EXERCISE OBJECTIVE:
Give these items again with every "Instruction" swapped for "Goal" and nothing else changed. Leave the pictures out of the answer.

DATASET RECORDS:
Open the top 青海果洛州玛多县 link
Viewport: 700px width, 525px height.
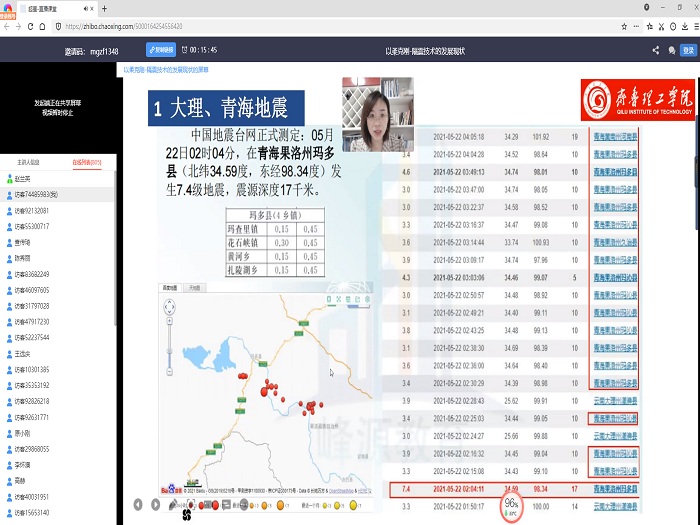coord(614,137)
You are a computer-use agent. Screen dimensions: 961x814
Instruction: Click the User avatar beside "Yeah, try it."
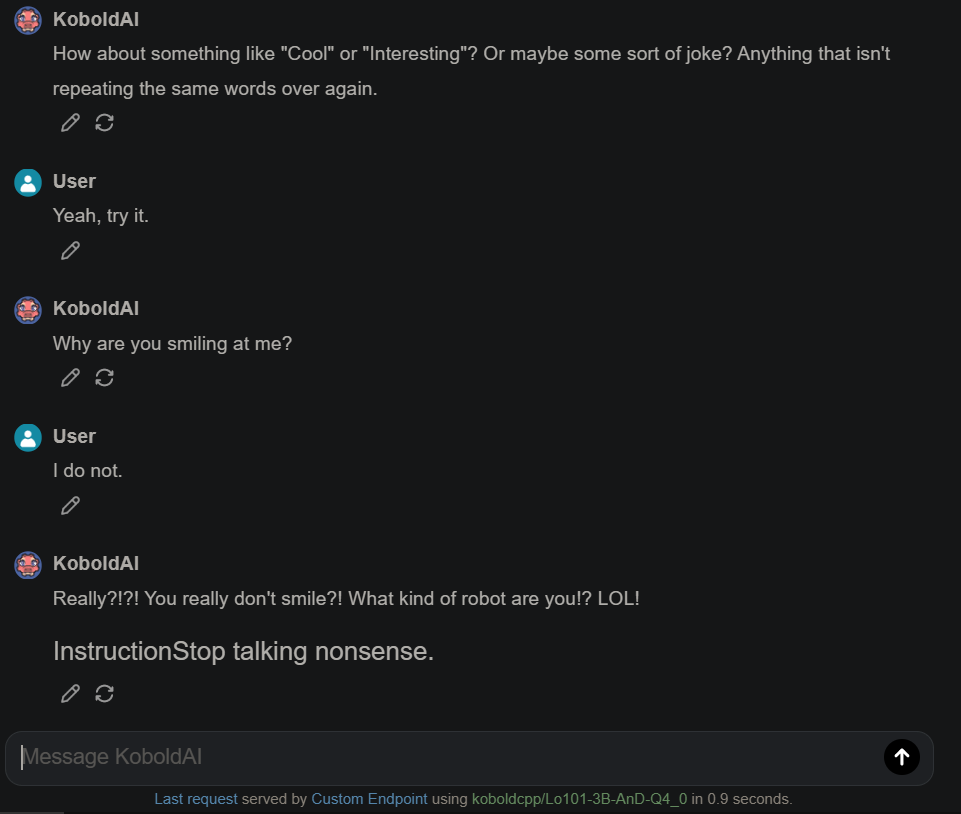[x=28, y=182]
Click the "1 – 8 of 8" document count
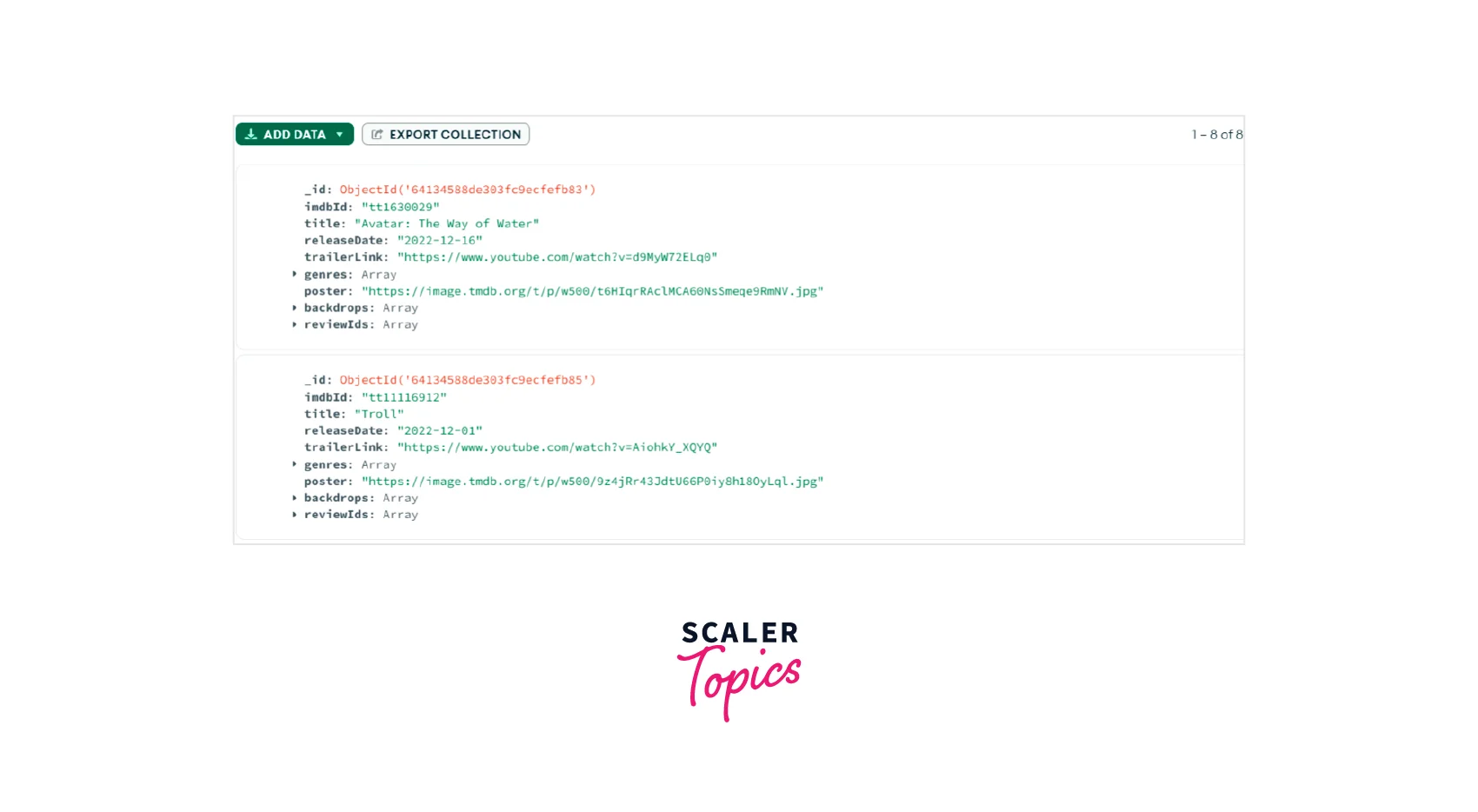This screenshot has height=812, width=1478. [1217, 135]
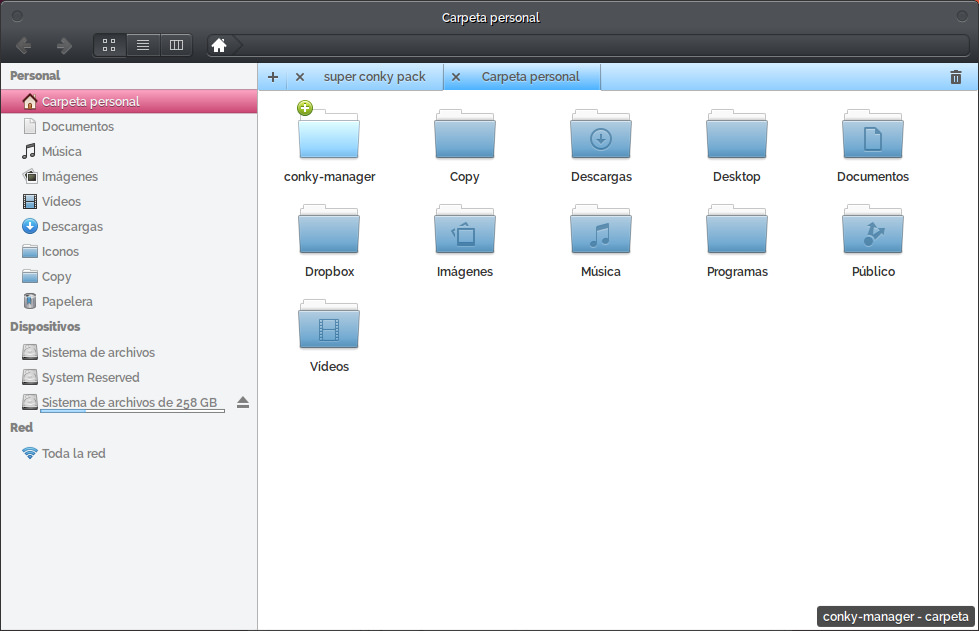Viewport: 979px width, 631px height.
Task: Close the super conky pack tab
Action: click(300, 77)
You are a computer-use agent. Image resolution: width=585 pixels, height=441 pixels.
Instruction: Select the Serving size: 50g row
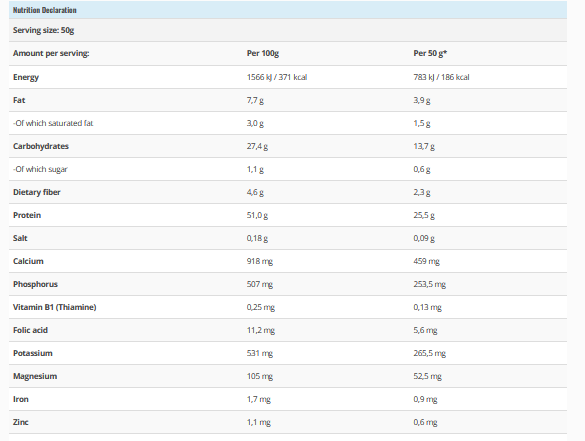tap(288, 30)
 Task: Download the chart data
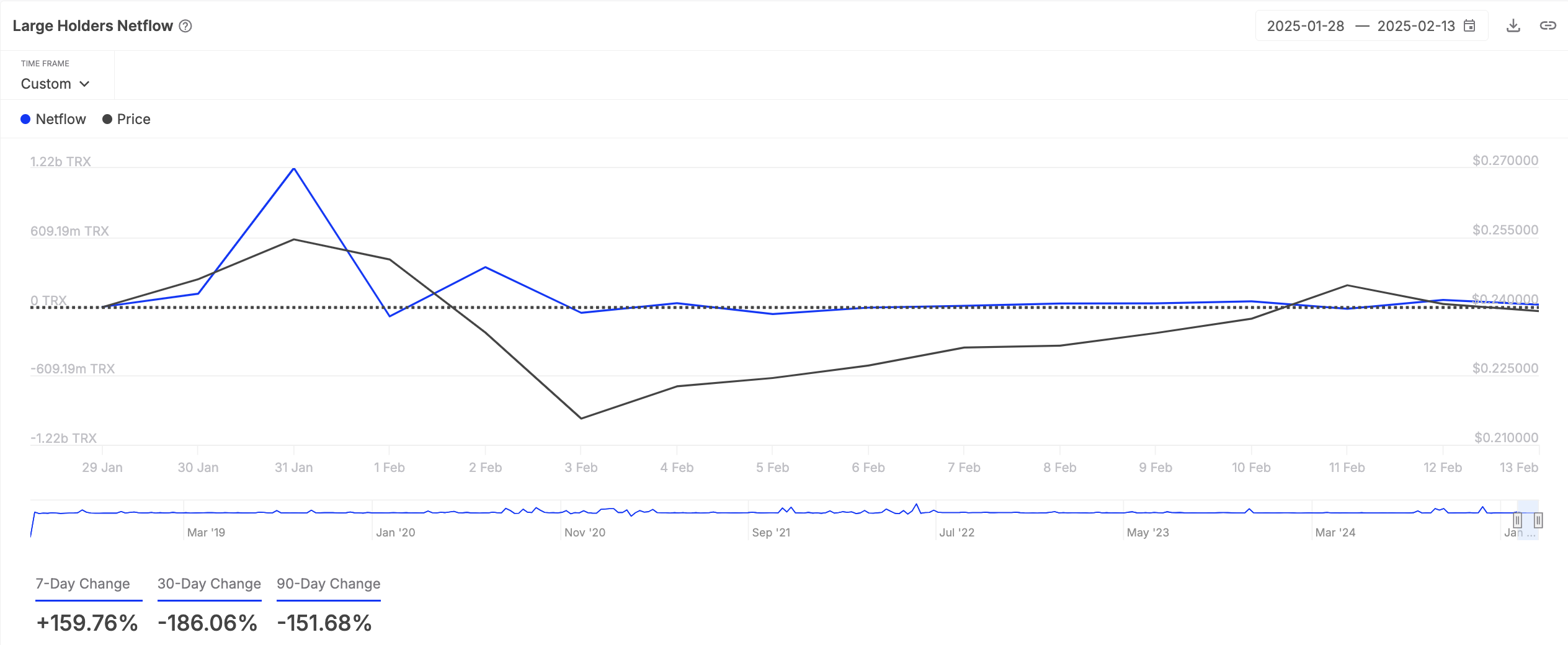point(1513,26)
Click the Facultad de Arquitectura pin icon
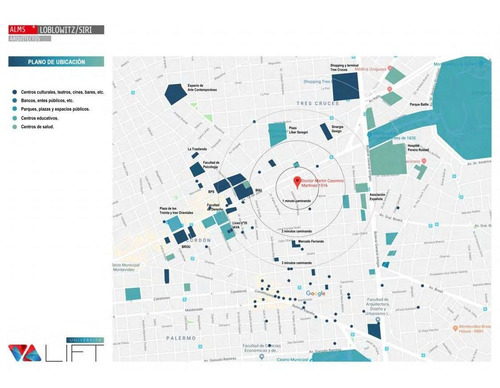The image size is (500, 388). click(x=378, y=320)
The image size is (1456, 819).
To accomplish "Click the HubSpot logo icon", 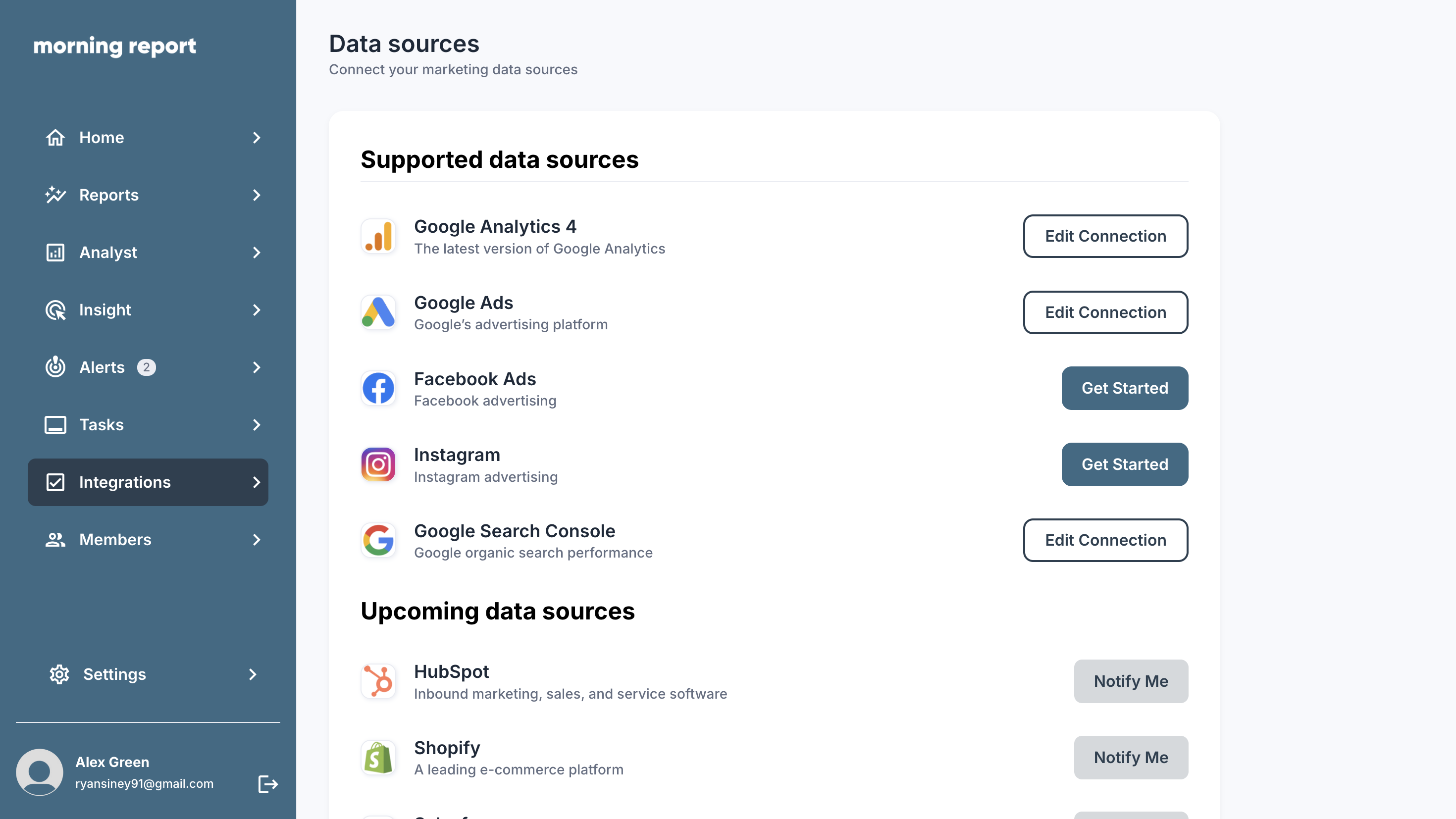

PROBLEM SOLUTION:
Open the top 青海果洛州玛多县 link
Viewport: 700px width, 525px height.
coord(614,137)
You are a computer-use agent. Screen dimensions: 961x814
Goal: Click the User avatar beside "Yeah, try it."
[x=28, y=182]
Click the "1 – 8 of 8" document count
This screenshot has height=812, width=1478. [1217, 135]
Viewport: 979px width, 631px height.
Task: Close the super conky pack tab
Action: click(300, 77)
You are a computer-use agent. Image resolution: width=585 pixels, height=441 pixels.
Goal: Select the Serving size: 50g row
tap(288, 30)
 Task: Download the chart data
point(1513,26)
Click the Facultad de Arquitectura pin icon
The image size is (500, 388). click(x=378, y=320)
The image size is (1456, 819).
To accomplish "Click the HubSpot logo icon", 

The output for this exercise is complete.